The mother-daughter/savior-junkie plot allows Scott to evoke place graphically: there's plenty about King's Cross's underbelly but also its vitality, and this is one of the book's stronger aspects. This setting also gives Scott a range of semi-exotic character types to work with: trannies, junkies, pimps, pushers, the kind-hearted café proprietor, the waitress-observer of the Cross's rich pageant, and the respectable establishment types who feed on this sub-economy. As was the case with Faith, however, the description of characters is marred by cliché. For instance, the recurrence of descriptions of street kids being 'as beautiful as angels', 'angelic', 'angel-like', and a penchant for the word 'primal'. And of course her adopted daughter Angel is beautiful, imaginative, dreamy, and needs a mother. But will she succeed in giving up smack, or will she go the way of Faith's daughter? The problem is the predicable handling of the material and the intrusive narration by Faith. In this book, the moral universe is clear cut.

Scott uses the Cross to expose not only the tragedy of teenage homelessness, prostitution, and drug addiction but to locate it as part of a wider social decay and malaise, which could be termed the heartlessness at the core of capitalism.
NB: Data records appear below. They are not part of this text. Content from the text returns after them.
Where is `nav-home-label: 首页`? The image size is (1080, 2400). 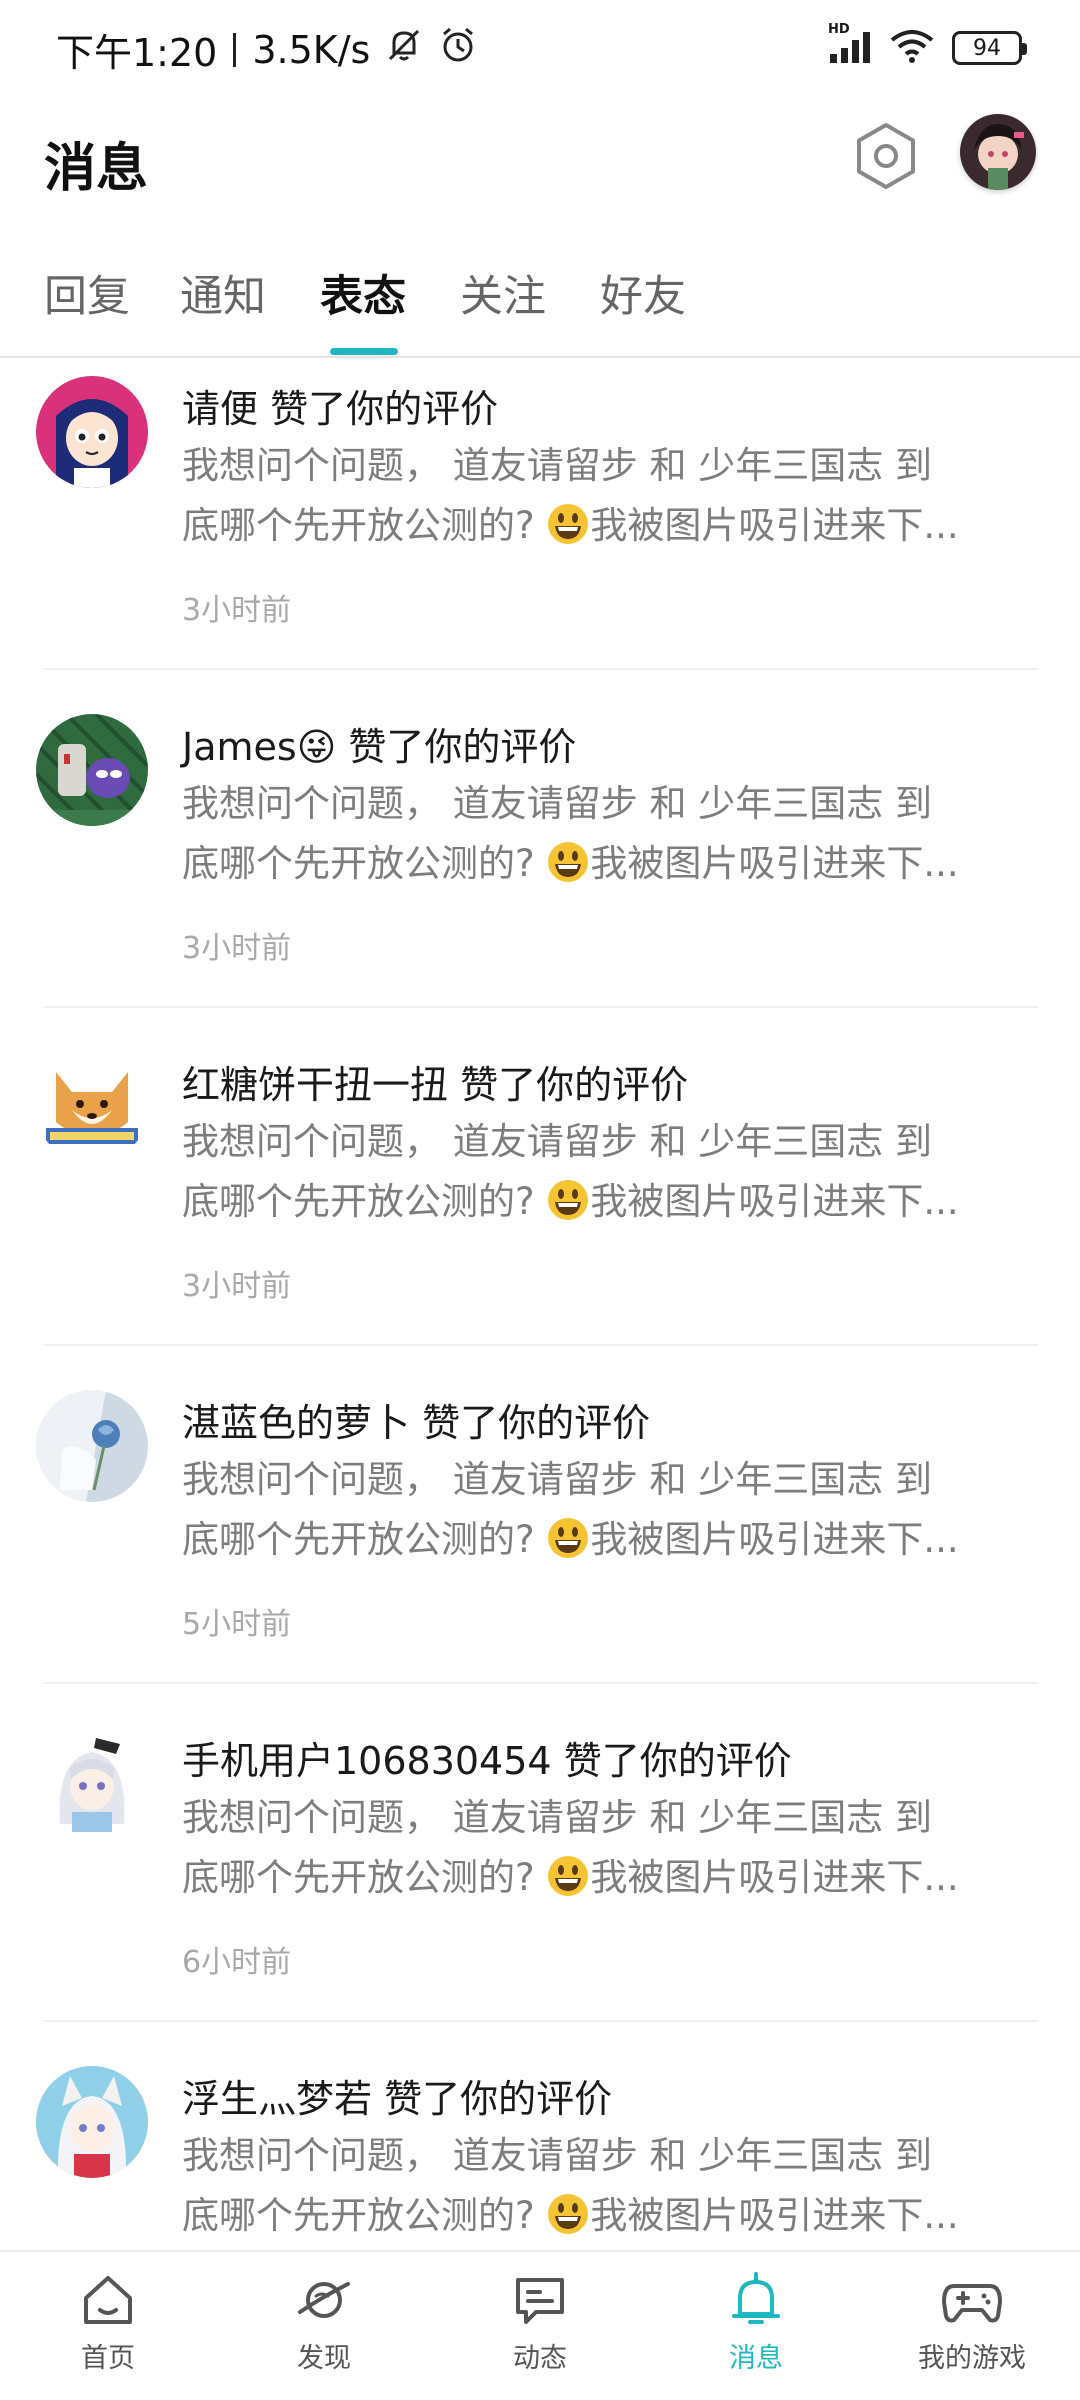 nav-home-label: 首页 is located at coordinates (108, 2358).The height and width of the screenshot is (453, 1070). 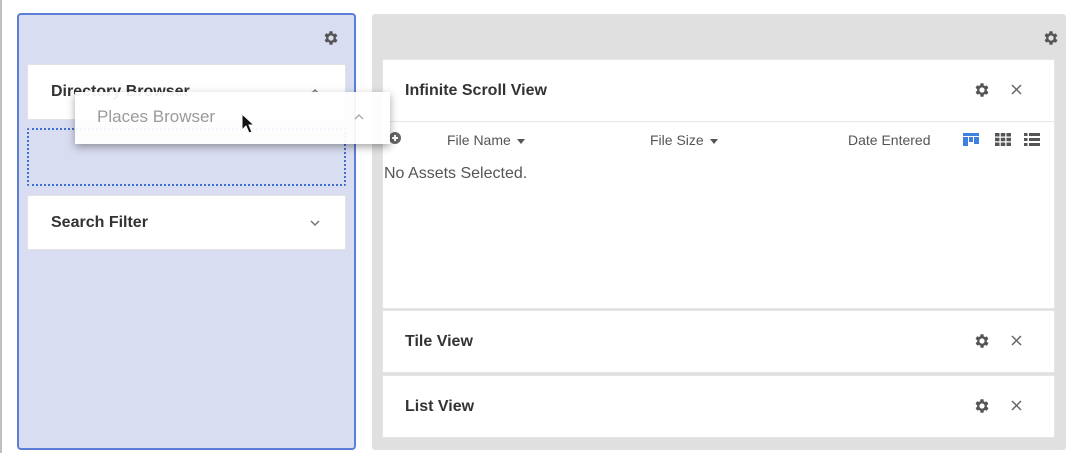 What do you see at coordinates (156, 116) in the screenshot?
I see `panel-title: Places Browser` at bounding box center [156, 116].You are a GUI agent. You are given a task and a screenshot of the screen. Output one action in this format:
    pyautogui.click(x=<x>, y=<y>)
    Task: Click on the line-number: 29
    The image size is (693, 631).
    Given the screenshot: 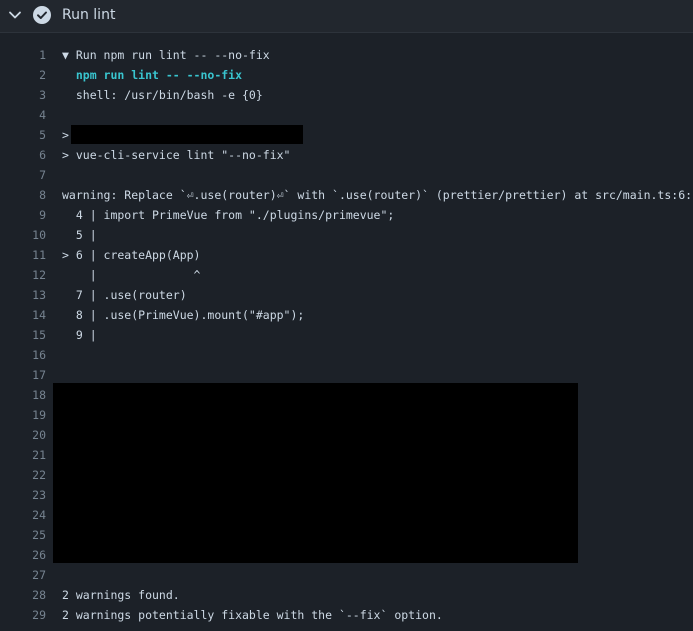 What is the action you would take?
    pyautogui.click(x=23, y=615)
    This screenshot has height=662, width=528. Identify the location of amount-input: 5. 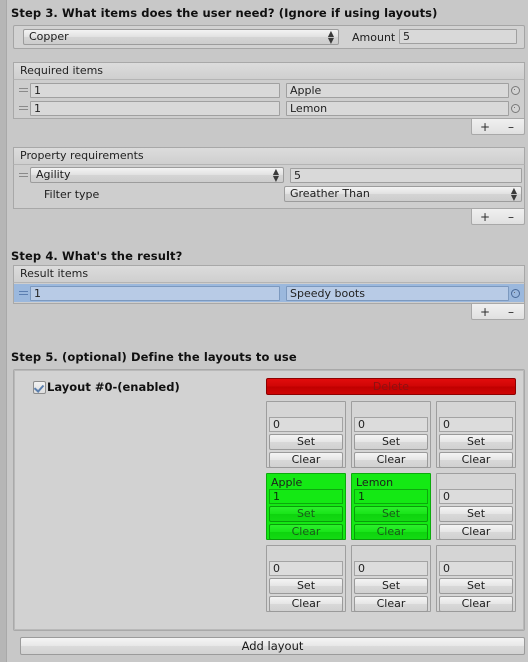
(458, 36).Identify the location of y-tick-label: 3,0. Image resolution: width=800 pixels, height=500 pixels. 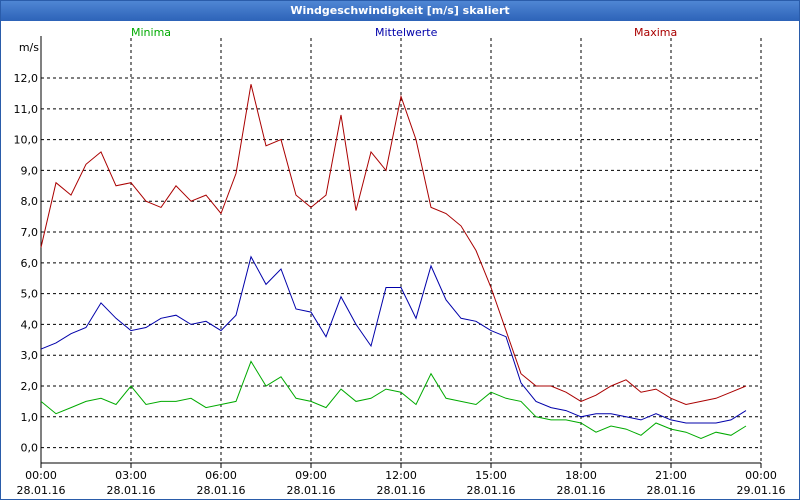
(30, 356).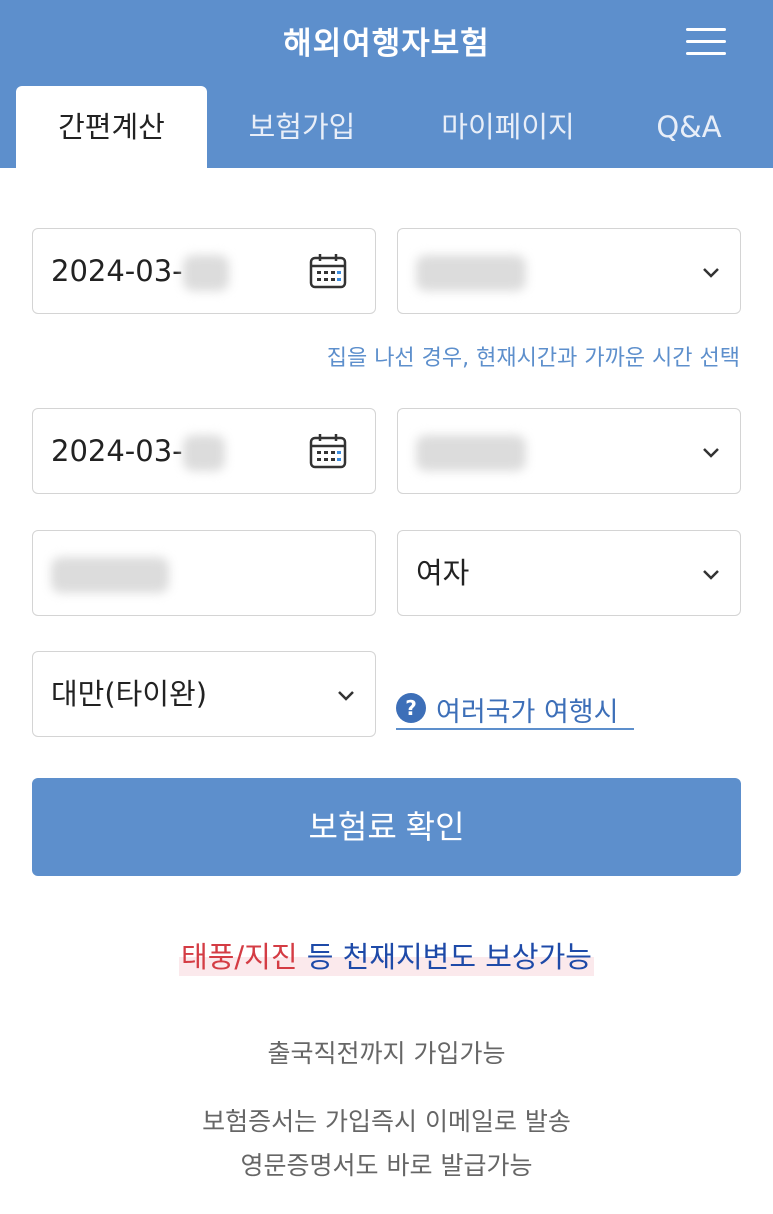  Describe the element at coordinates (569, 573) in the screenshot. I see `gender-select: 여자` at that location. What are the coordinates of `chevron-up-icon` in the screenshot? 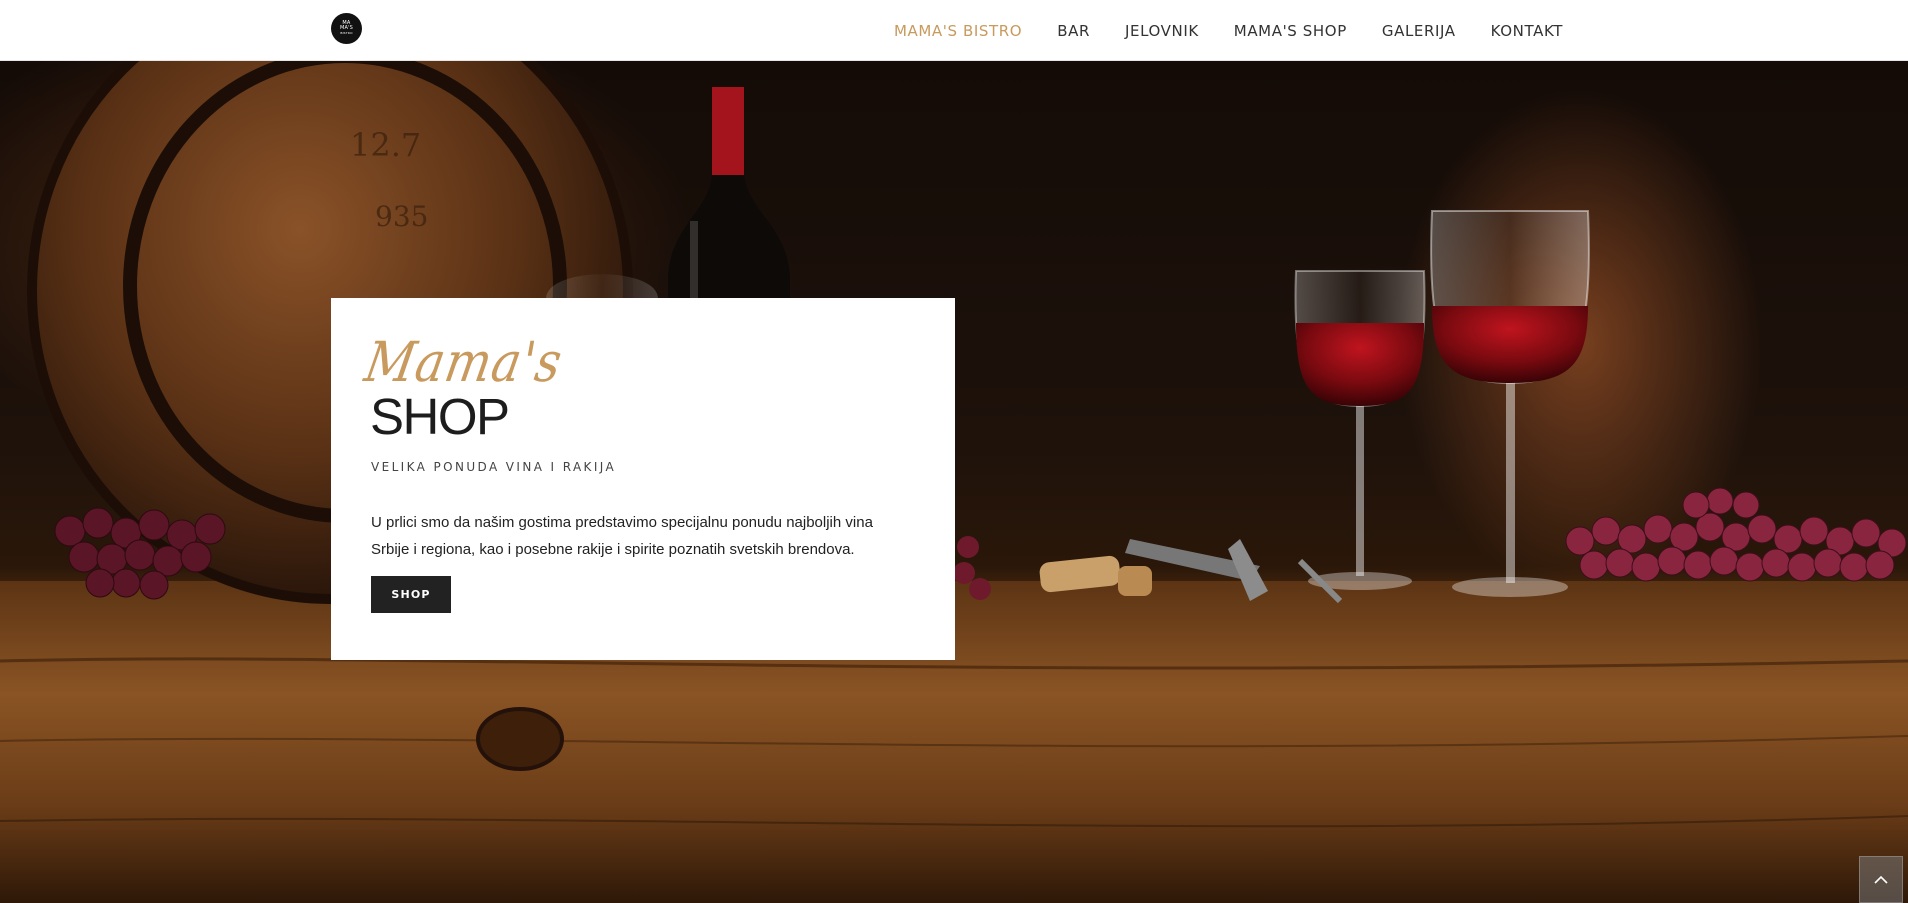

The solution offered by Scott is Faith's 'good works': that is, an ability to construct nurturing spaces and relationships, and a valorisation of an inherent human creativity. Faith as mother figure, an alternative to the nuclear family, and her own idiosyncratic career path/life is a stark counterpoint to the victims of the system that surround her. Hence the book's emphases on female friendship, art, and the domestic. This importance of alternative modes of family, nurturing, and so on, was central to Scott's vision for an emancipatory political future in Feral City and has much to commend it. And Scott is one of the few contemporary novelists who can be bothered getting angry and trying to write political novels. Although in both Feral City and Faith Singer, it is a politics with a too sweet, too soft heart: bordering on the sentimental and the feminine rather than the feminist. I suspect that this softness arises from Scott's mode of representing politics as a strange mix of nineteenth century naturalist prose, soft left ideology, and social workerly concern. The result is a politics that seems outdated and overly optimistic for the realities it confronts. Scott's anger at the injustices of the system is genuine; I'm just not sure that heroines like Faith and highly descriptive mimetic writing are the answer. And I still find it weird and disappointing that a book covering this kind of subject matter in such a setting can end up dull and predictable, for all Faith's passionate pronouncements about life, politics, and art. The language of punk was invented for just such a historical conjuncture.


Margaret Henderson is a lecturer in Contemporary Studies at the Ipswich Campus of The University of Queensland. Since completing her Ph.D on feminist literary and cultural theory she has published widely in that area and is currently working on a project on the history of Australian Feminism.